# start of DOCUMENT PASSAGE
Fuel carbon chains are usually C7H16 through to C11H24. C7H16 means 7 carbon atoms with 16 hydrogen atoms. Heavier chains like C14H30 are used as diesel fuel. Carbon chains above C20 are tars and heavy oils. The lightest chain is CH4, methane. We burn the mixture somewhere around C9H20 in our internal combustion engines. Chains of this weight are used as fuel because they are in a liquid state at normal temperatures, easy to store and transport. They also vaporise easily. In order to burn the fuel it must be transported from the tank to the combustion chamber. There the fuel is mixed with air from the air intake, vaporised, compressed, and ignited. This process takes place very quickly and continuously to maintain the cycle of the internal combustion engine. To make a point, we are already burning hydrogen and oxygen in internal combustion engines. The difference between this and pure HHO gas is the carbon atom. The carbon that is left behind is what causes engine sludge, deposits and carbon build up, poor performance, and pollution.
The enrichment of the gasoline is not realised through chemical or mechanical “doping” of the fuel, but with direct injection of hydrogen gas at the air intake in the vicinity of the inlet valve. In the typical combustion engine, the spark plug creates the ignition spark and the combustion begins 4° before TDC. The hydrogen enriched fuel has already entered the combustion chamber and the fuel-air ratio is very small (lean mixture) in order to achieve high efficiency. Just 2msec later, the hydrogen starts to ignite and because of the fact that it is under high temperature and pressure it starts to separate into atomic (nascent) hydrogen. Nascent hydrogen is very active and produces a rapid chain reaction that spreads almost instantly to the whole combustion chamber volume. The almost simultaneous ignition of hydrogen initiates the simultaneous ignition of the main fuel, which is burned instantly without creating any flame front since the whole combustion chamber is being ignited at the same time. The combustion process is now completed about 6-10msec later and after the piston has moved only 14-18° after TDC. This rapid combustion phenomenon results in:
- Complete combustion of the whole chamber’s volume without un-ignited areas.
# end of DOCUMENT PASSAGE
# start of GIVEN RECORDS
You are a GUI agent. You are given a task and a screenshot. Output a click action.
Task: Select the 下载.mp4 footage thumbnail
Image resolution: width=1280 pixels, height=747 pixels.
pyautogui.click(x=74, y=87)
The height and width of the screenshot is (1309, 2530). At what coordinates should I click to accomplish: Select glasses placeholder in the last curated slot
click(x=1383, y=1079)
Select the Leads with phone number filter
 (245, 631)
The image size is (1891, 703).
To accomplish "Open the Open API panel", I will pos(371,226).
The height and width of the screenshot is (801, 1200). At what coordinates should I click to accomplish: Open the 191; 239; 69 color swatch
# end of GIVEN RECORDS
## LIST OF TASKS
(a) According to the passage on engine fuel, which carbon chain is used as diesel fuel?
(b) Reproduce the rows from the first line through the line containing "I will pos(371,226).", renaming "screenshot" to "screen capture" and changing nothing else.
The text and the rows are unrelated to each other.

## RESULTS
(a) C14H30 is used as diesel fuel.

(b)
You are a GUI agent. You are given a task and a screen capture. Output a click action.
Task: Select the 下载.mp4 footage thumbnail
Image resolution: width=1280 pixels, height=747 pixels.
pyautogui.click(x=74, y=87)
The height and width of the screen capture is (1309, 2530). At what coordinates should I click to accomplish: Select glasses placeholder in the last curated slot
click(x=1383, y=1079)
Select the Leads with phone number filter
 (245, 631)
The image size is (1891, 703).
To accomplish "Open the Open API panel", I will pos(371,226).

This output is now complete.